→ **Your goal**: Return only the stretch of the material below that begins with the line containing "1600x1200 pixels." and ends with the line containing "Given: Select the Move tool in the toolbox", exactly; both of those lines belong to it.
BEGIN Data supplied
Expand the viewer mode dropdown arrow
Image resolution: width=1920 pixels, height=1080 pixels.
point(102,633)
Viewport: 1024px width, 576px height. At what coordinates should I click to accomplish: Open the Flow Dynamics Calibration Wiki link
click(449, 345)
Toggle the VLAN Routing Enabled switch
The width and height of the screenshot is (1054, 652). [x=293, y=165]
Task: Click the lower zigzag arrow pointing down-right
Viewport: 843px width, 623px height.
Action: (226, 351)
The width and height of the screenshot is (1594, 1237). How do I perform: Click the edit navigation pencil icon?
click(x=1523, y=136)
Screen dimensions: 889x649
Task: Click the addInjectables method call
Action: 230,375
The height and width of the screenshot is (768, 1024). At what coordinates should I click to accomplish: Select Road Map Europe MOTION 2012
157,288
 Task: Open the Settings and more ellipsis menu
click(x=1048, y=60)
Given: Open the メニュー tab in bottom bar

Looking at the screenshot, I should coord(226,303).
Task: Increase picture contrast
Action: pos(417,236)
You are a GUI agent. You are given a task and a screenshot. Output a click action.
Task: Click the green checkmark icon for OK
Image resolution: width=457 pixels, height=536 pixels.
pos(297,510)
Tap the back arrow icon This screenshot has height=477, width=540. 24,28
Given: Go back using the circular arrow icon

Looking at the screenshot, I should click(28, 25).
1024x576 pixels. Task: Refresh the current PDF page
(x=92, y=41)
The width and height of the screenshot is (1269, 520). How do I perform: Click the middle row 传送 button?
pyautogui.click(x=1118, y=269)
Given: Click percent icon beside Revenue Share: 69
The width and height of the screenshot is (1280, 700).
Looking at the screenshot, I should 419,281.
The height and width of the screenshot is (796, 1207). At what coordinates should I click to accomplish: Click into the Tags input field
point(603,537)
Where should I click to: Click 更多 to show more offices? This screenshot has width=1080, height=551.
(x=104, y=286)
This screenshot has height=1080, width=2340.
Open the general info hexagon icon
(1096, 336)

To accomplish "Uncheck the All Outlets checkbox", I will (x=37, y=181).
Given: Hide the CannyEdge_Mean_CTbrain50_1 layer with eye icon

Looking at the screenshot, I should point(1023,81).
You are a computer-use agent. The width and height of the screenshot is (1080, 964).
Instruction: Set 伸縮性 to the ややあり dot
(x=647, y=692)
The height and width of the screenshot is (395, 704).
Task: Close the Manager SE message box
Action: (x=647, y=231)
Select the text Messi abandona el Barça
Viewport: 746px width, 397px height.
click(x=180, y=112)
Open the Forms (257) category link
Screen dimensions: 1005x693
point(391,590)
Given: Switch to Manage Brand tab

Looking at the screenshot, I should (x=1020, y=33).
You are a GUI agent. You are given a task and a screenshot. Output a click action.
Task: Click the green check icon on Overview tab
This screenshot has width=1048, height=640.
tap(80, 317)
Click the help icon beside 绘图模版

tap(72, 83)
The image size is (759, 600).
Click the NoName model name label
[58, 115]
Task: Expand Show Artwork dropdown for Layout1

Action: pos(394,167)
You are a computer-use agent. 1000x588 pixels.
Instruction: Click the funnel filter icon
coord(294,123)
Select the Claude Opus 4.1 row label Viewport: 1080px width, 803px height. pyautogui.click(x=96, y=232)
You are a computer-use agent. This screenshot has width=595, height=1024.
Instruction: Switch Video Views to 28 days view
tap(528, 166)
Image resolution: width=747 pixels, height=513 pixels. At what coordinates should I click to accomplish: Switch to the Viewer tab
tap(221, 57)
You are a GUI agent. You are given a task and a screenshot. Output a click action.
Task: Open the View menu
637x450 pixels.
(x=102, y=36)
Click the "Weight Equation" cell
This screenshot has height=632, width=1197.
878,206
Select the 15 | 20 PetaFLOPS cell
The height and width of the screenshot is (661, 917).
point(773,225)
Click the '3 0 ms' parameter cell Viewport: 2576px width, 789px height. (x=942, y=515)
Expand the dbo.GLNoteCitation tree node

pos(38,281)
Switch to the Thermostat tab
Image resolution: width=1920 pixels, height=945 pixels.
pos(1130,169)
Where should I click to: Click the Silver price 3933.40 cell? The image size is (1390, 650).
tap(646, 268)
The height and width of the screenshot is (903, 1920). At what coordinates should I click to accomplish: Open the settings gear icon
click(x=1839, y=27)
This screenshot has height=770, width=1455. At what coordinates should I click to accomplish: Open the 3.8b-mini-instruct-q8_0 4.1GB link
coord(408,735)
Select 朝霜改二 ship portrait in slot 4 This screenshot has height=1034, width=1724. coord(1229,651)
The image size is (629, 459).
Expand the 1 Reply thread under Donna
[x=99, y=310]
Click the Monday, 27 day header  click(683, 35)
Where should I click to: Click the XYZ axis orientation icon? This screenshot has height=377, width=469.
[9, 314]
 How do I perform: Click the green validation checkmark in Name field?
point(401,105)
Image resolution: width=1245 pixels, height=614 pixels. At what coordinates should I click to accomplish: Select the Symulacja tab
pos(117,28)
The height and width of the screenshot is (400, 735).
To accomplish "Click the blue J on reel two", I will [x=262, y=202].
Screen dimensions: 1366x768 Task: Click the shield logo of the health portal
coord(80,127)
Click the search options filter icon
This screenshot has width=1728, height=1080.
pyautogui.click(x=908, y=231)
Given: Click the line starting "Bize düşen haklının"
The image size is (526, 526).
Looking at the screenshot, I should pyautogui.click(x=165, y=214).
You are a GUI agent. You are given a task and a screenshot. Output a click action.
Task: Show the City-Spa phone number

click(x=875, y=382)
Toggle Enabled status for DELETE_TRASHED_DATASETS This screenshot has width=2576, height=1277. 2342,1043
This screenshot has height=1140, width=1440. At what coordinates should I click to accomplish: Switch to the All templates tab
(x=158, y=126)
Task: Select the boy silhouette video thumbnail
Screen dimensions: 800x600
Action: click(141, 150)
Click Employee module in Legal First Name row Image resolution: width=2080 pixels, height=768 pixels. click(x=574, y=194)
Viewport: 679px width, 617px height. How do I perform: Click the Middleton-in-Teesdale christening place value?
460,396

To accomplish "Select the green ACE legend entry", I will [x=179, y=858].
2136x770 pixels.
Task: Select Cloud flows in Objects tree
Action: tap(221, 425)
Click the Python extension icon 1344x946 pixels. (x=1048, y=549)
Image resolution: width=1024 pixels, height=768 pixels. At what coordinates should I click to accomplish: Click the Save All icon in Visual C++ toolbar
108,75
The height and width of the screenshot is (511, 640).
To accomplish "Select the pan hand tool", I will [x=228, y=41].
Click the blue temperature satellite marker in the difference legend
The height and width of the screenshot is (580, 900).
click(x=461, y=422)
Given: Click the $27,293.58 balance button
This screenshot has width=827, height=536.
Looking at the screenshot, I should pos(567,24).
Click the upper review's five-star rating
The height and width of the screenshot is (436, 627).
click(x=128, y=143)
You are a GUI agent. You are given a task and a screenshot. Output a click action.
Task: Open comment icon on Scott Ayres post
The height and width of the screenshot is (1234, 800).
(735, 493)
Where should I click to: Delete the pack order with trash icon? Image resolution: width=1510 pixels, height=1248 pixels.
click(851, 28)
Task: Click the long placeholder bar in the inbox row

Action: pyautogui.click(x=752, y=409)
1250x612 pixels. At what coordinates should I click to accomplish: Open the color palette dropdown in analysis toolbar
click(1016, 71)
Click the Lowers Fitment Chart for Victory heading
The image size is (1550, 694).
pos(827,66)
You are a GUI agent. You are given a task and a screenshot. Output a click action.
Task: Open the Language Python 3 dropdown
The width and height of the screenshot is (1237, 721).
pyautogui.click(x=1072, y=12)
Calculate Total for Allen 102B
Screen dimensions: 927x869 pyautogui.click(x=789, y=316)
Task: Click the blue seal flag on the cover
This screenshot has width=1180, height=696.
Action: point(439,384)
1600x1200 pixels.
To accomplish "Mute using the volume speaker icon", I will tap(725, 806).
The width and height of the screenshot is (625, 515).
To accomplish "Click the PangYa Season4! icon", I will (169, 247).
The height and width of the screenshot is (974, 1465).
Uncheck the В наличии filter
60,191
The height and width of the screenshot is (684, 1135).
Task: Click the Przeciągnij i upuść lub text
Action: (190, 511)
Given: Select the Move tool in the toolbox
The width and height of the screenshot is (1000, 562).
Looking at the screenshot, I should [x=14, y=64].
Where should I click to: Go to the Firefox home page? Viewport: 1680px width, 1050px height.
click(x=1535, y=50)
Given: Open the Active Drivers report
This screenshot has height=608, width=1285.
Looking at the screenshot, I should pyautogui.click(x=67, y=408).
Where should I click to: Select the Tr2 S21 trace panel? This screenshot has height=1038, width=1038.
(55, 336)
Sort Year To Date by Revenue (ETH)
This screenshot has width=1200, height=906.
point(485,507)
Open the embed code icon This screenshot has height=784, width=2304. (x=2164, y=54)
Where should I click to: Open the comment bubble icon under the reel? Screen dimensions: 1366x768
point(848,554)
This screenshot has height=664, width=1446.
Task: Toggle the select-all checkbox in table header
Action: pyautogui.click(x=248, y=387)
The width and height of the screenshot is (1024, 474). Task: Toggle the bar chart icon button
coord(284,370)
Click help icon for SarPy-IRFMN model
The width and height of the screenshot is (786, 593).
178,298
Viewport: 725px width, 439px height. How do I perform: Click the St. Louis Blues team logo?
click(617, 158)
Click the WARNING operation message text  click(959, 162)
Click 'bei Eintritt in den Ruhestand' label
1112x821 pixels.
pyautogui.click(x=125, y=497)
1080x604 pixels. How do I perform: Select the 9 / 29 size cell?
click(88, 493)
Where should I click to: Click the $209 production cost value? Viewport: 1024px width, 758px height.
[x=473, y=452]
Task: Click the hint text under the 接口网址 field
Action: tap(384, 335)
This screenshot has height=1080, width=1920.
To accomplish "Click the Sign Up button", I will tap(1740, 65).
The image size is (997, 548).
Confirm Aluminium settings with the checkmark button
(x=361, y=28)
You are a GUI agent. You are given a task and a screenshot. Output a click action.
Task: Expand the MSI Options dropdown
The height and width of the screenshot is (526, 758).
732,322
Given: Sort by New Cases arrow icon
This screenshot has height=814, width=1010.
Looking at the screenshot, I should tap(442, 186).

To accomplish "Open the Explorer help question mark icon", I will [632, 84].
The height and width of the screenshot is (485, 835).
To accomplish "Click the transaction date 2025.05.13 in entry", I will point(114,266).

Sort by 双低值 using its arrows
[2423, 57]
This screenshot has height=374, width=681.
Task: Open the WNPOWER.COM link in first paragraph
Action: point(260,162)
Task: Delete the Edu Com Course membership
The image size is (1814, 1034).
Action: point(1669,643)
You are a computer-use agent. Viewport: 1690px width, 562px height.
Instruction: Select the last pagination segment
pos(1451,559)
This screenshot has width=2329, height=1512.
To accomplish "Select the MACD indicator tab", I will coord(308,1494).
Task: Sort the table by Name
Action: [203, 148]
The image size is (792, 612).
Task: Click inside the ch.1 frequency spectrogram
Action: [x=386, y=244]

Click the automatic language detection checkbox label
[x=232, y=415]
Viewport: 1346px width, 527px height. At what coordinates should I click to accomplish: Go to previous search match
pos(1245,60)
END Data supplied
→ **Exercise solution**:
1600x1200 pixels.
To accomplish "Mute using the volume speaker icon", I will tap(725, 806).
The width and height of the screenshot is (625, 515).
To accomplish "Click the PangYa Season4! icon", I will (169, 247).
The height and width of the screenshot is (974, 1465).
Uncheck the В наличии filter
60,191
The height and width of the screenshot is (684, 1135).
Task: Click the Przeciągnij i upuść lub text
Action: (190, 511)
Given: Select the Move tool in the toolbox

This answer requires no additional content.